# Exercise brief:
Only one stretch of the records below is wanted: the lines from the one holding "Where should I" through the one holding "Click the (?) help icon for State Tax Id". Return it exactly, both ends included.

Input for this task section start

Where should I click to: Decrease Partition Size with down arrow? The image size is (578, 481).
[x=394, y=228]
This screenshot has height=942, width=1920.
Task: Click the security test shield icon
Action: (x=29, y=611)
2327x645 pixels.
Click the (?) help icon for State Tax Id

Input for this task section end
Input for this task section start

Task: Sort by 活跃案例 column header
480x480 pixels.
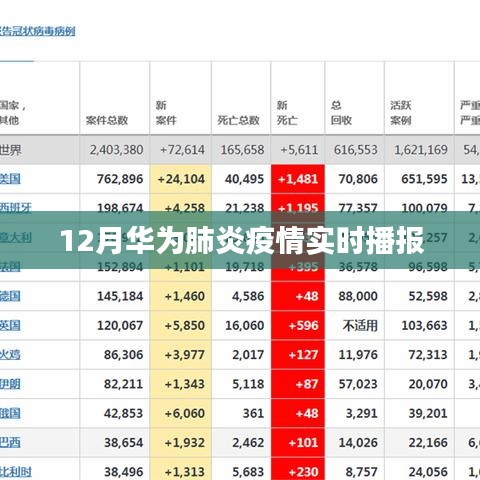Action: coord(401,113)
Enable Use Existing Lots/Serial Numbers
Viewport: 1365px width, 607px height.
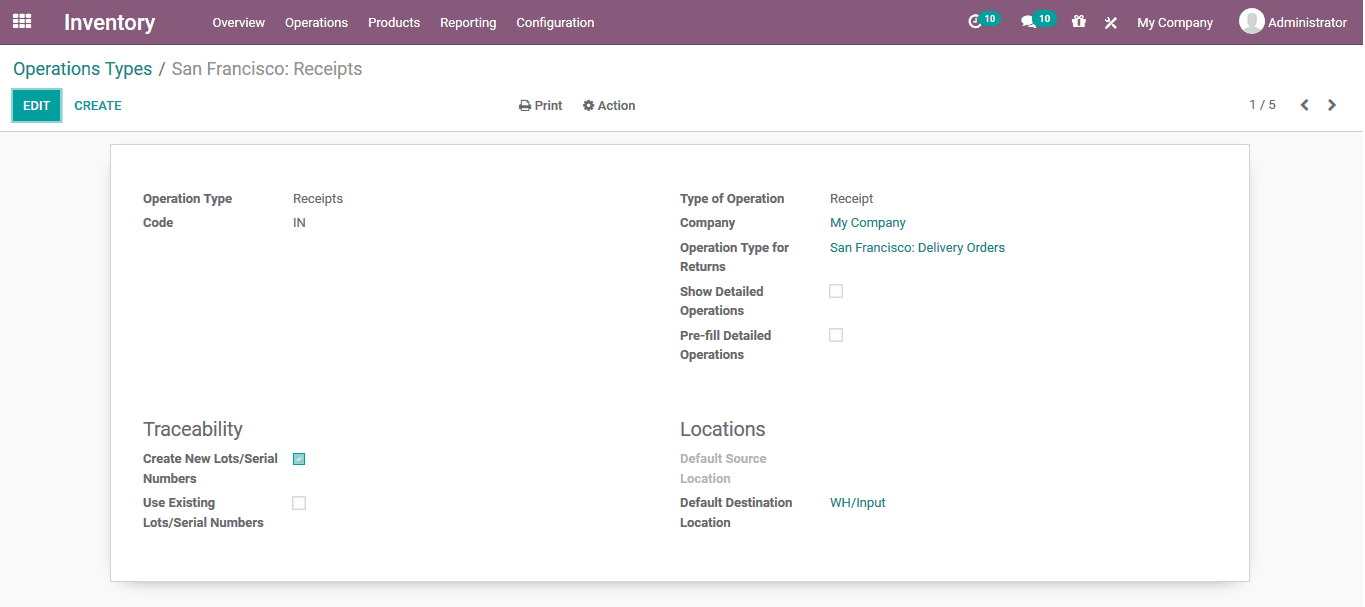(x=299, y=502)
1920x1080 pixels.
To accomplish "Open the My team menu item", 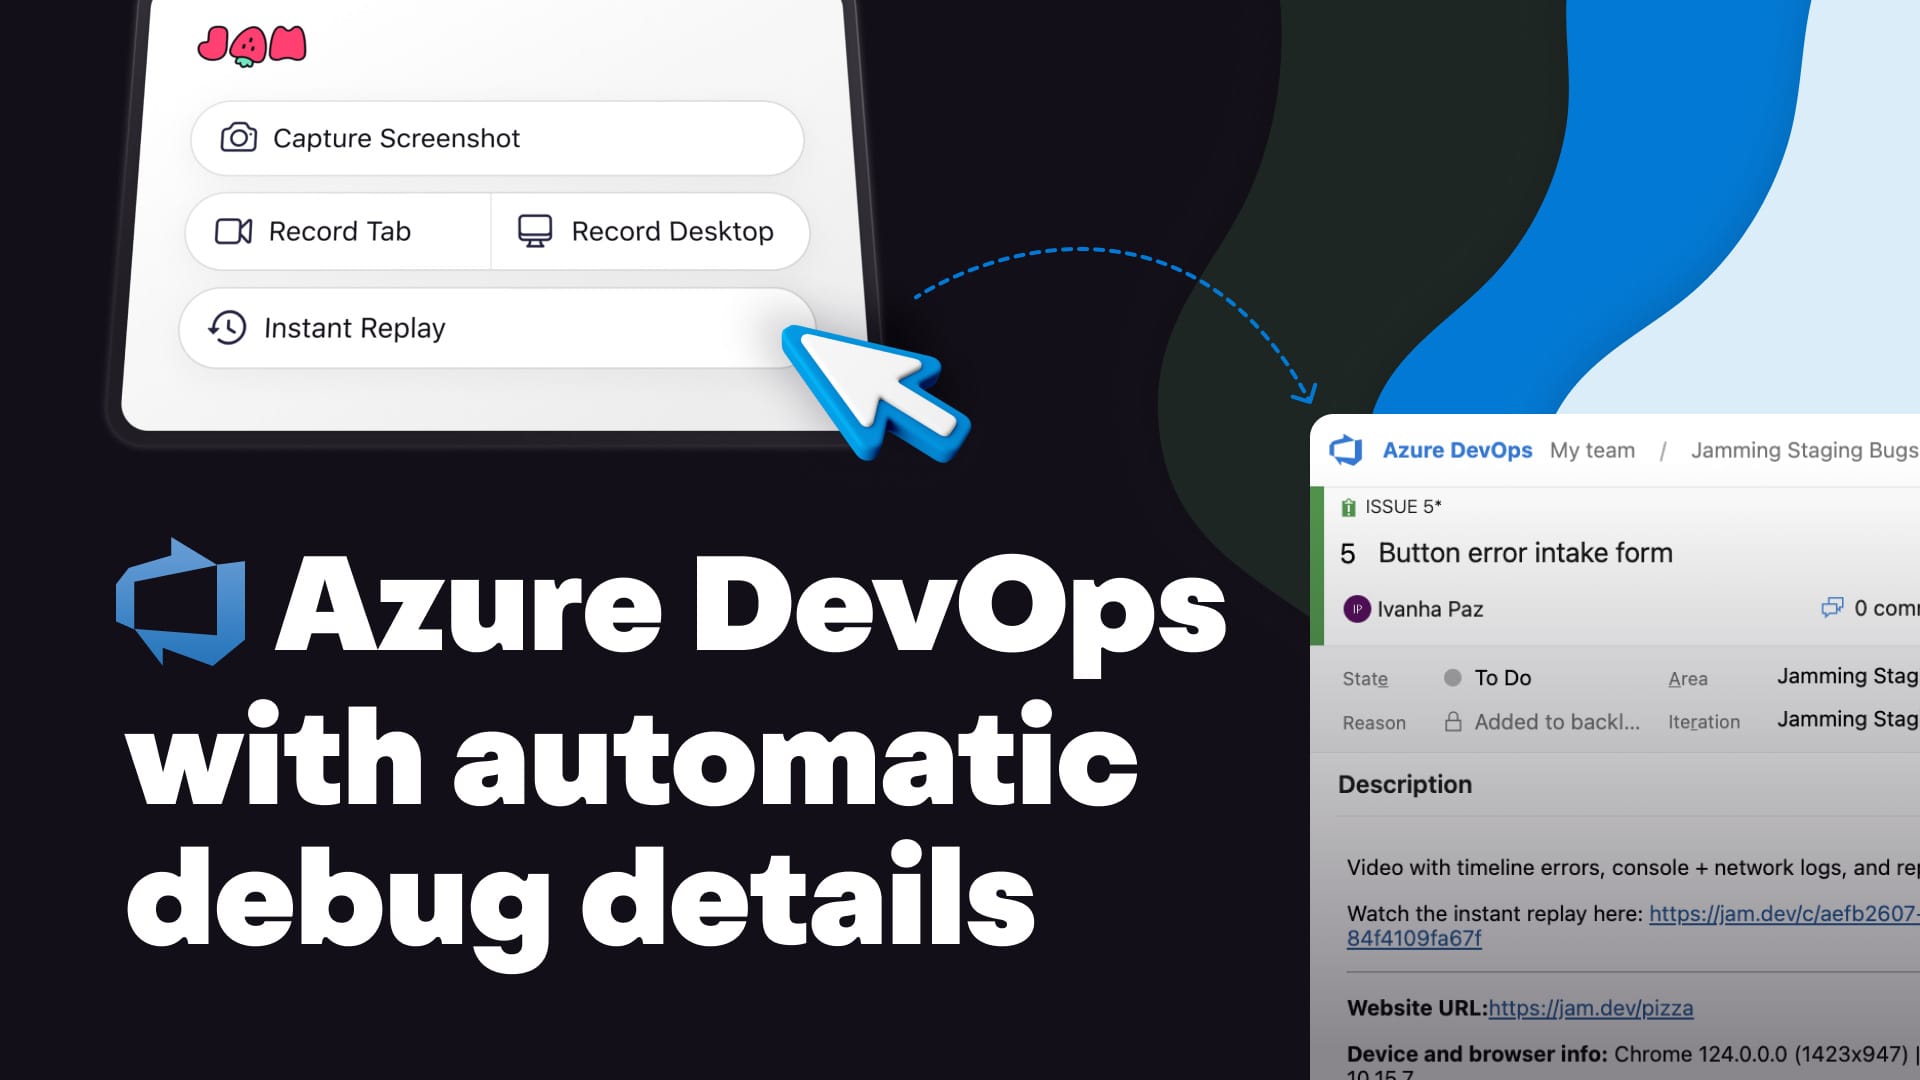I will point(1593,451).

Input for this task section end
Input for this task section start

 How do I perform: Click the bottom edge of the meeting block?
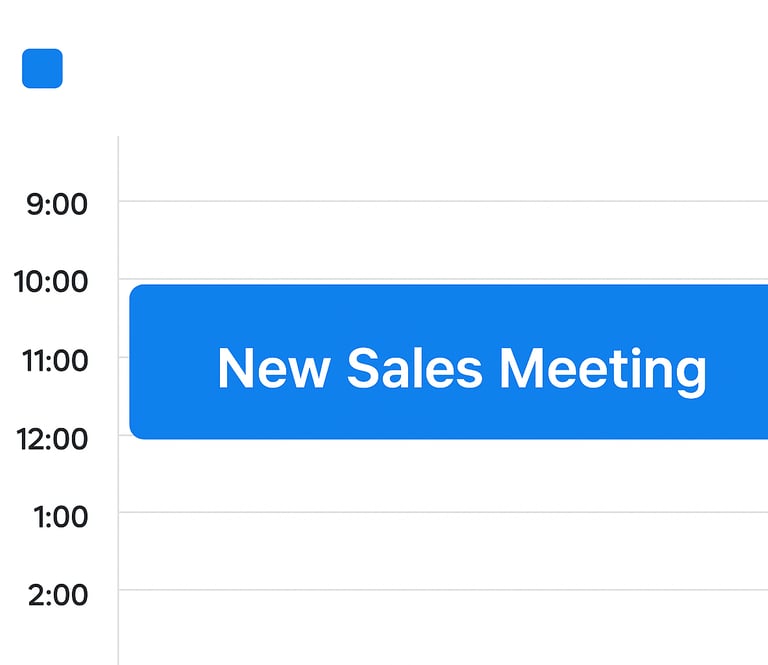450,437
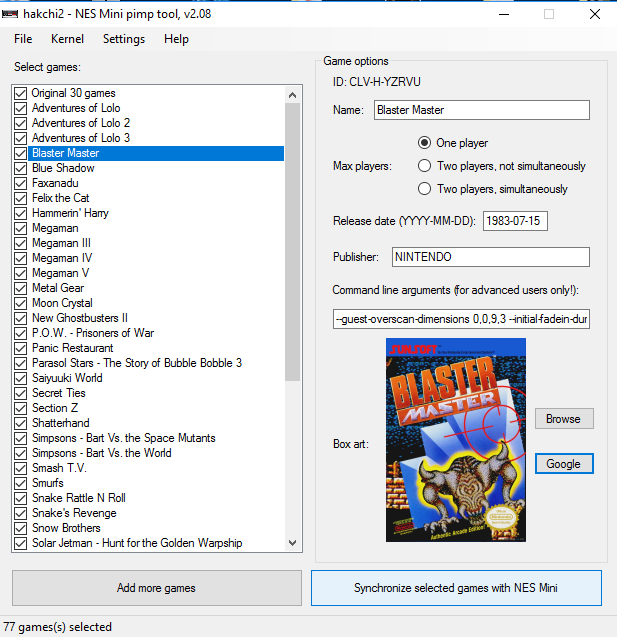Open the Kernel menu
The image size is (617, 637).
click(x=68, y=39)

Input for this task section end

# Exercise response:
Where should I click to: Decrease Partition Size with down arrow? The image size is (578, 481).
[x=394, y=228]
This screenshot has height=942, width=1920.
Task: Click the security test shield icon
Action: (x=29, y=611)
2327x645 pixels.
Click the (?) help icon for State Tax Id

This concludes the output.